A Amazônia é considerada um dos maiores patrimônios naturais do planeta, reunindo uma diversidade de animais que impressiona pesquisadores do mundo inteiro. No entanto, além das espécies mais famosas, há criaturas curiosas que vivem na floresta e passam quase despercebidas pela maioria da população.
Um desses exemplos é o tamanduaí, também conhecido como tamanduá-pigmeu, que chama atenção justamente pelo tamanho reduzido e pelos hábitos discretos. Ele vive nas copas das árvores, se alimenta de insetos e raramente é visto durante o dia.
Outro animal pouco conhecido é a mucura, um marsupial que costuma ser confundido com um rato comum. No entanto, essa espécie tem papel importante no equilíbrio ambiental, até mesmo ajudando a controlar populações de animais peçonhentos.
A perereca-de-vidro é mais um símbolo da riqueza amazônica que poucos conhecem. Sua pele transparente permite ver parte dos órgãos internos, justamente uma característica rara que auxilia na camuflagem contra predadores.
Entre os mamíferos, a pacarana se destaca por seu porte e comportamento tranquilo. Apesar de lembrar a paca ou a capivara, trata-se de uma espécie distinta, encontrada principalmente em áreas mais preservadas da floresta.
Nas alturas da mata, a araponga da Amazônia surpreende pelo canto extremamente alto. O som é tão intenso que pode ser ouvido a longas distâncias, sendo usado para marcar território e atrair parceiros.

Já nos rios e igarapés, o bodó exerce uma função essencial para o ambiente aquático. Esse peixe se alimenta de algas e resíduos, ajudando justamente a manter a limpeza natural das águas amazônicas.
Outro habitante pouco lembrado é o peixe-boi-da-Amazônia, considerado o menor entre as espécies de peixe-boi do mundo. No entanto, ele enfrenta ameaças constantes, como a poluição e a destruição do habitat natural.
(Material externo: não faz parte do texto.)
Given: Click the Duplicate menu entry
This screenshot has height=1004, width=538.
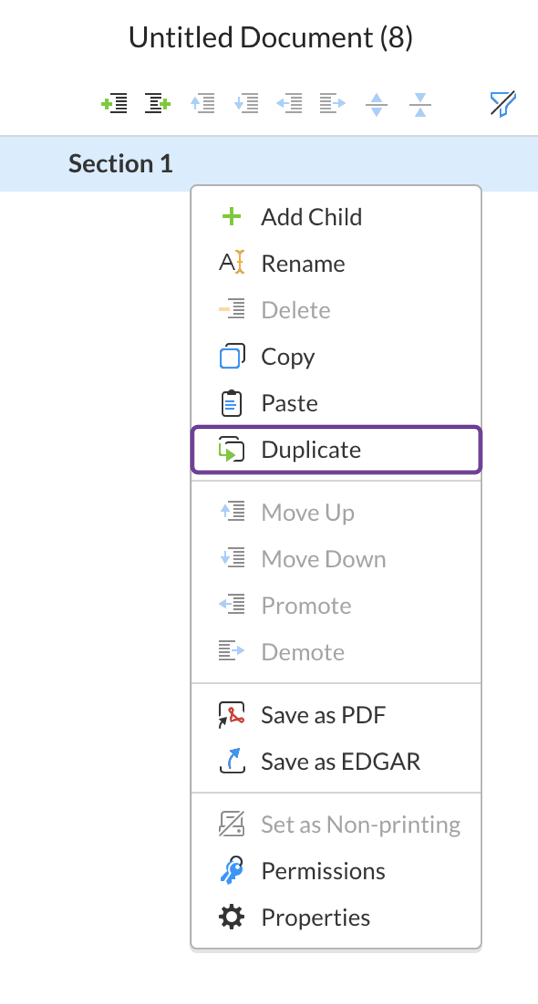Looking at the screenshot, I should [336, 450].
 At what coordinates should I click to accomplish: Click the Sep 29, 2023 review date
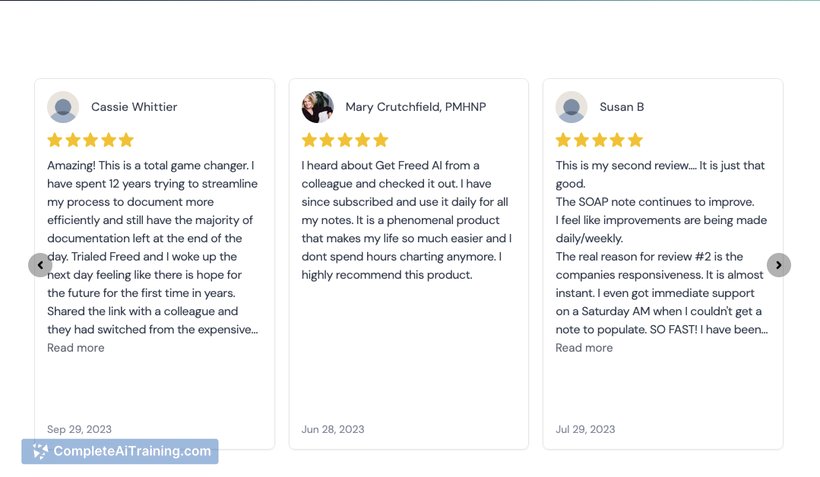pyautogui.click(x=79, y=429)
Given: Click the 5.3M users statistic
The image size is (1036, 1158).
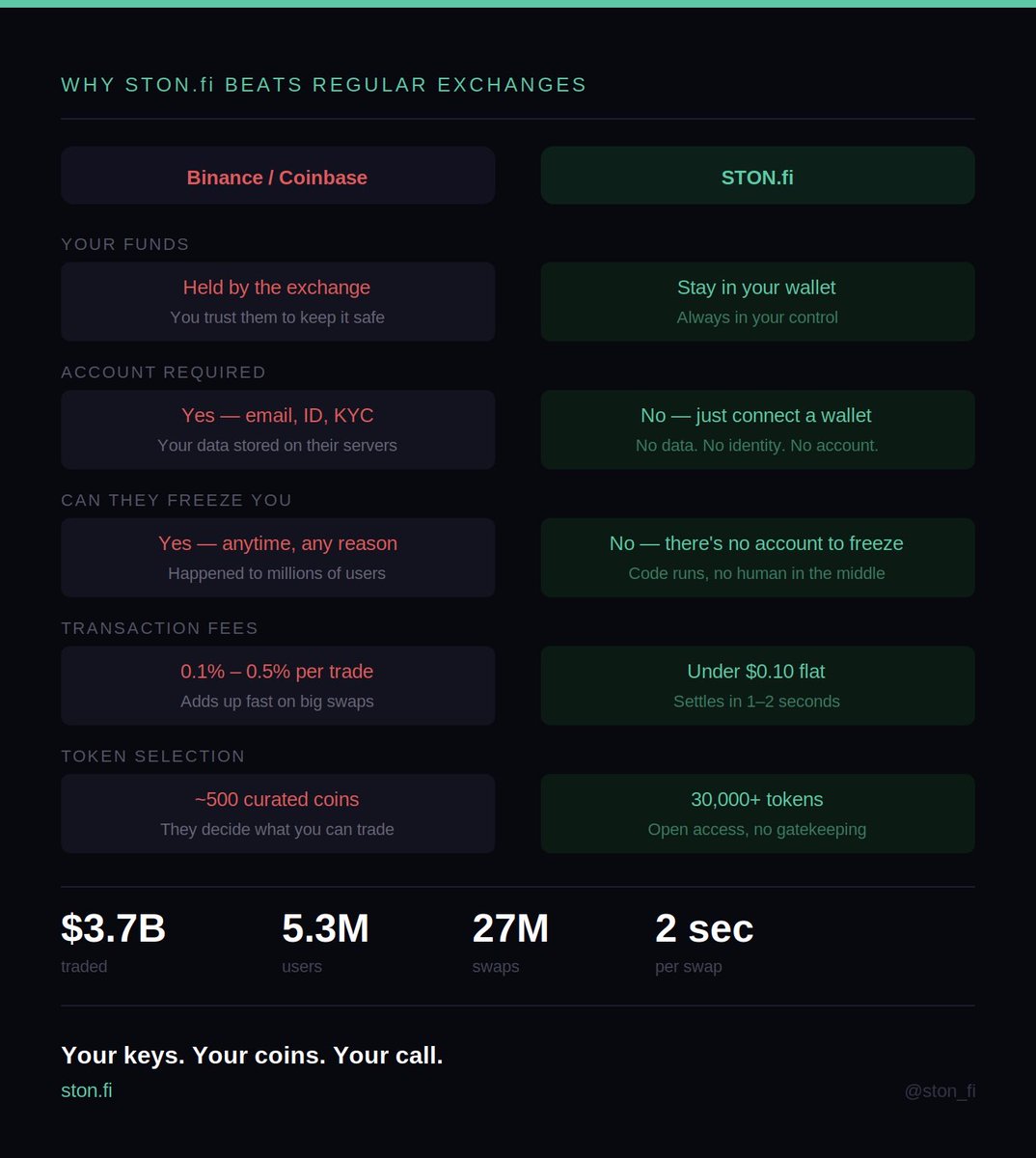Looking at the screenshot, I should (x=325, y=942).
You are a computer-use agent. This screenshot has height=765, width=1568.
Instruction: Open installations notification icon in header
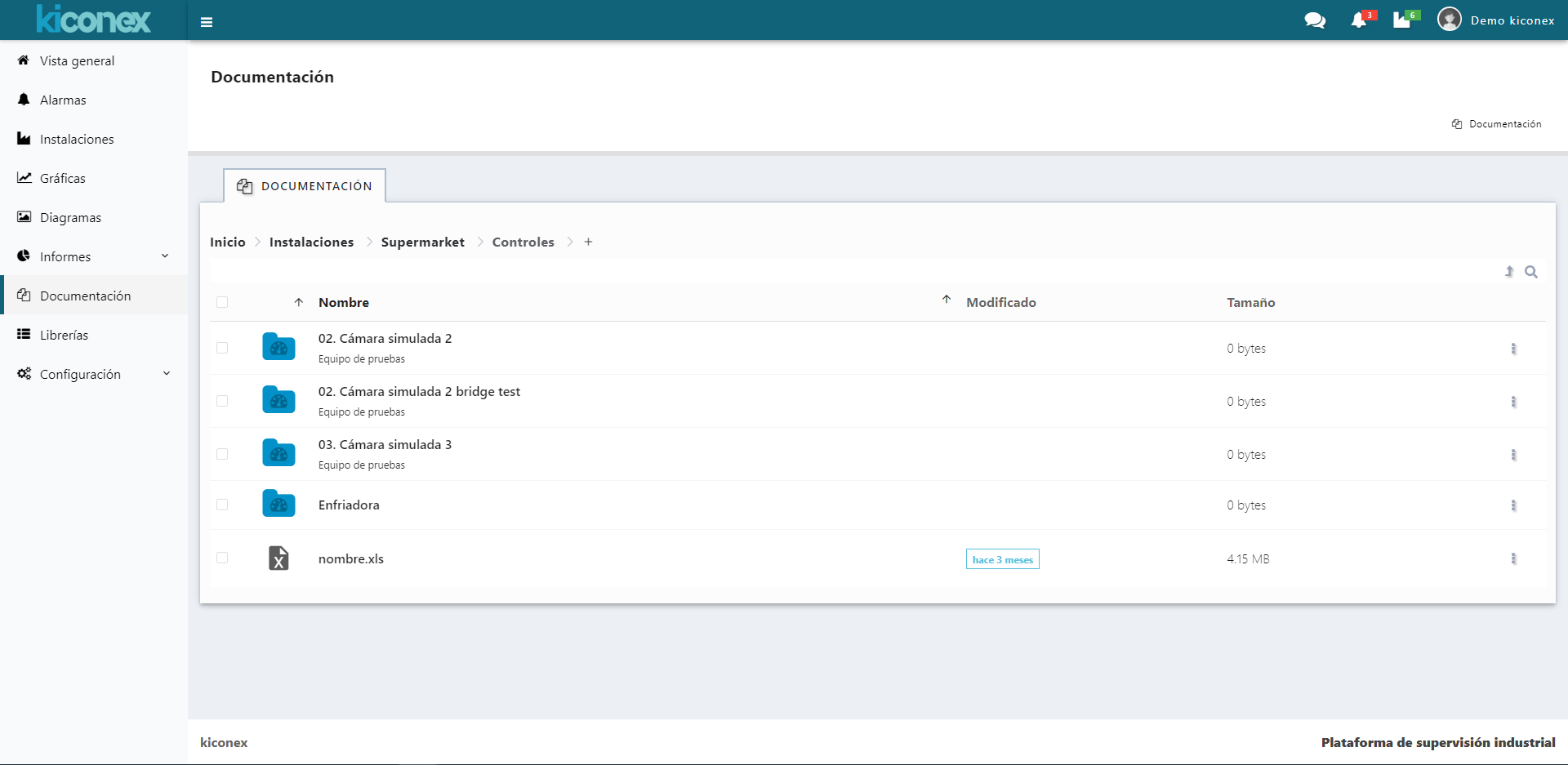coord(1402,20)

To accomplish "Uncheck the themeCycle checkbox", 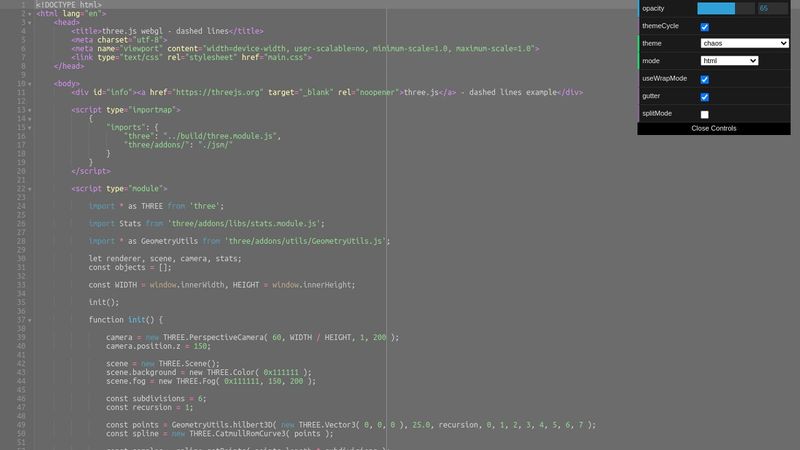I will coord(704,27).
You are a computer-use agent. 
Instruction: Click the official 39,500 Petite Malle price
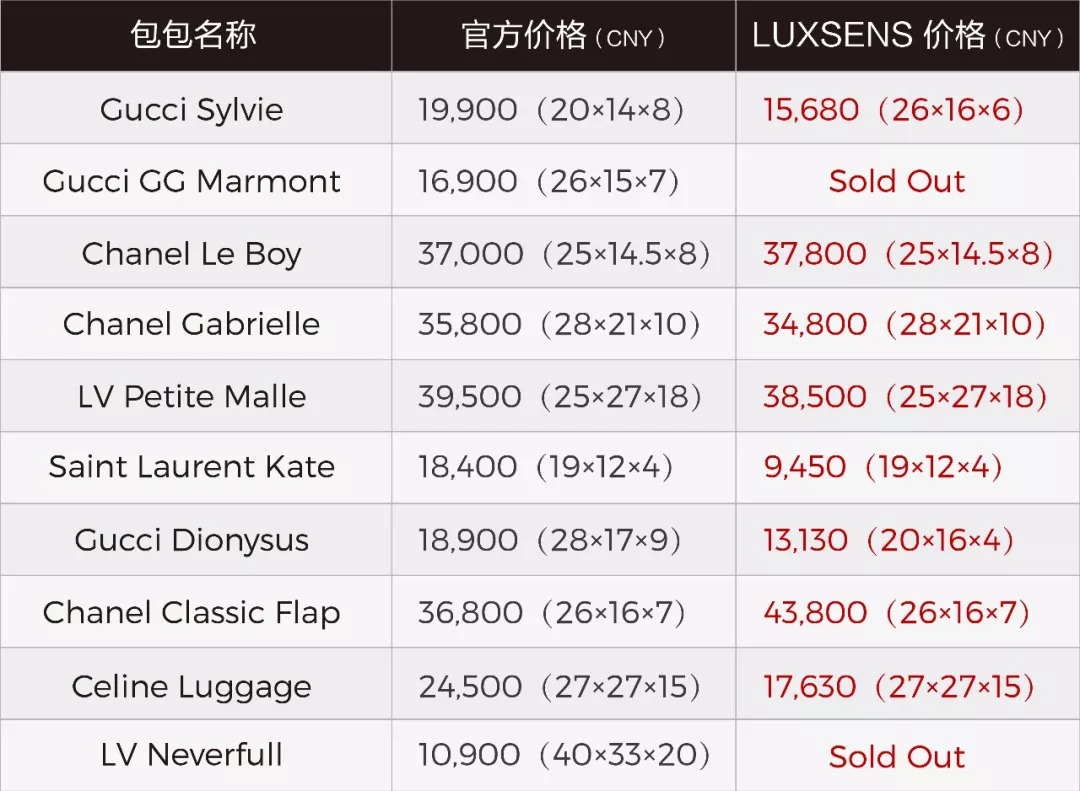coord(470,396)

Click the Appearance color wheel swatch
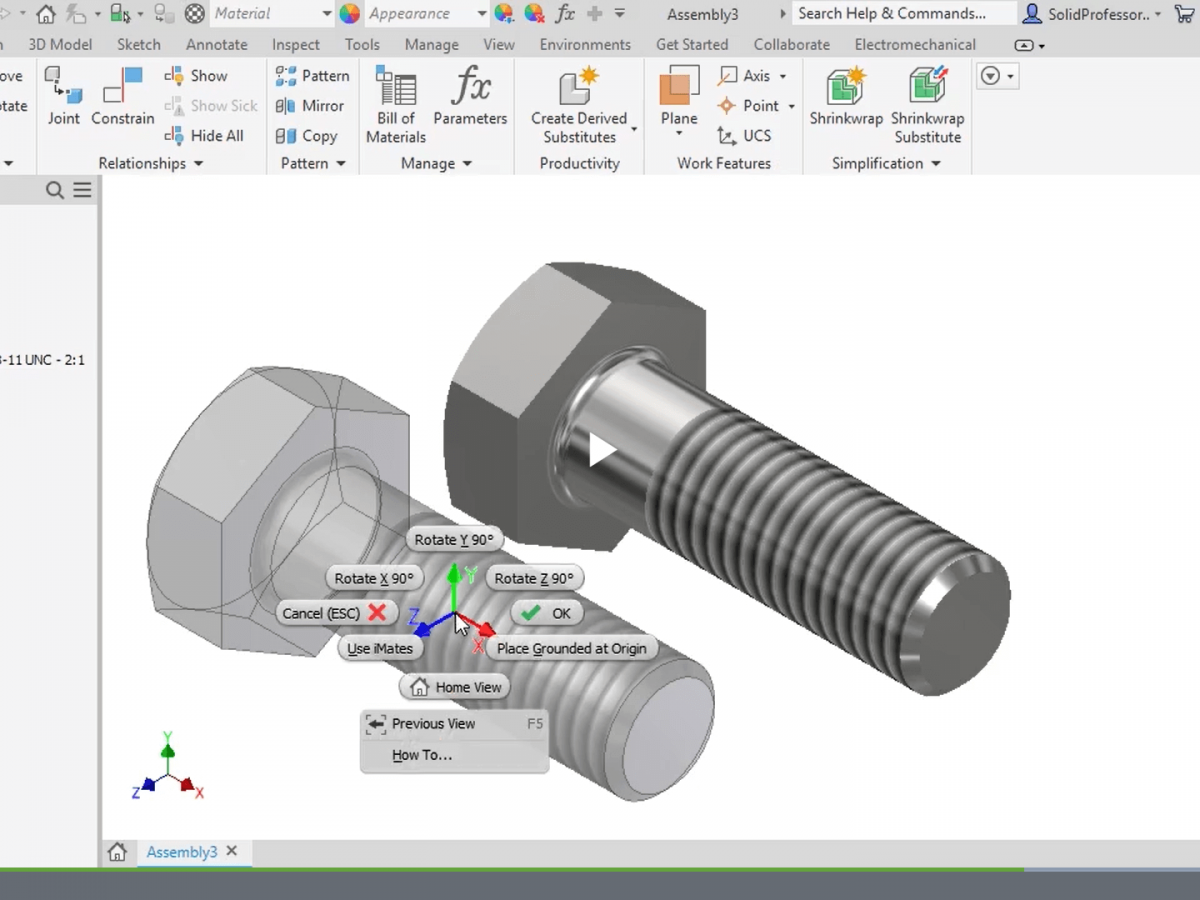pyautogui.click(x=349, y=14)
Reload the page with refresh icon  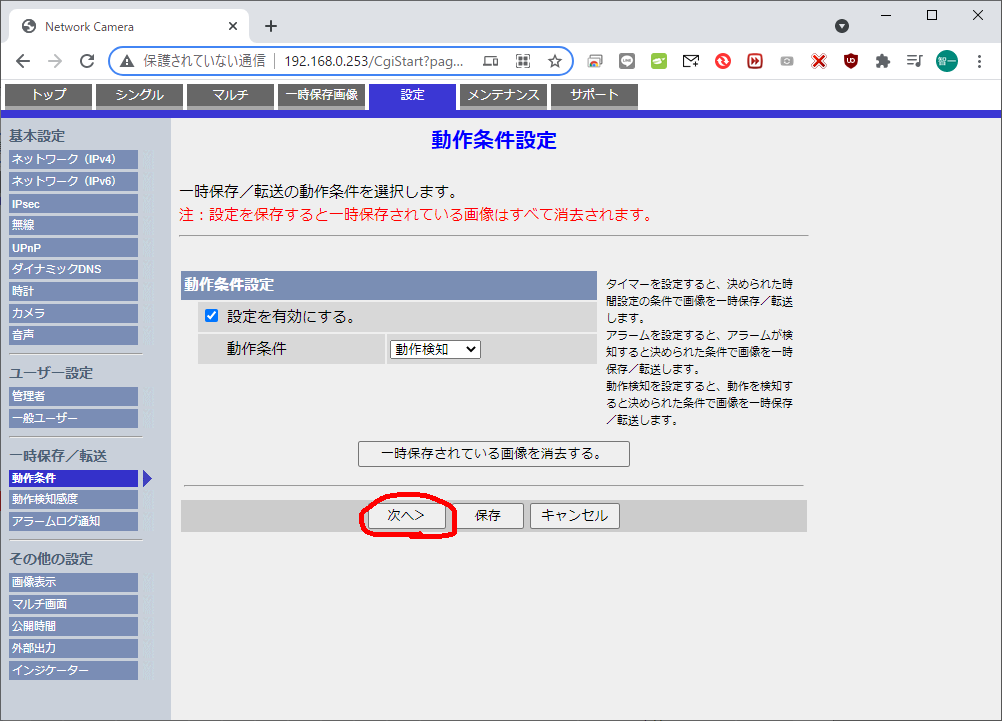(87, 61)
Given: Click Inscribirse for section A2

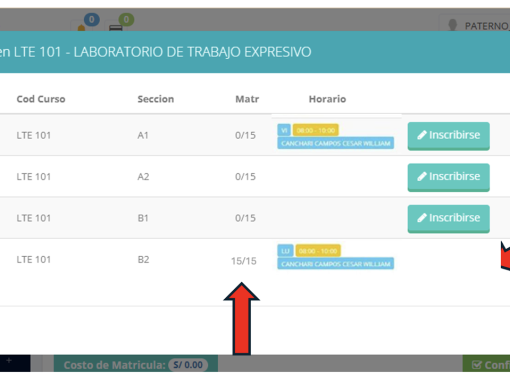Looking at the screenshot, I should click(x=448, y=177).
Algumas espécies são exclusivas da Amazônia
Alguns animais são exclusivos da Amazônia e só conseguem viver por lá justamente porque evoluíram em milhares de anos em um ambiente muito específico, com clima úmido, florestas densas e rios extensos. Essas espécies acabam se adaptando a condições que não existem em outros biomas, o que limita sua sobrevivência fora da região.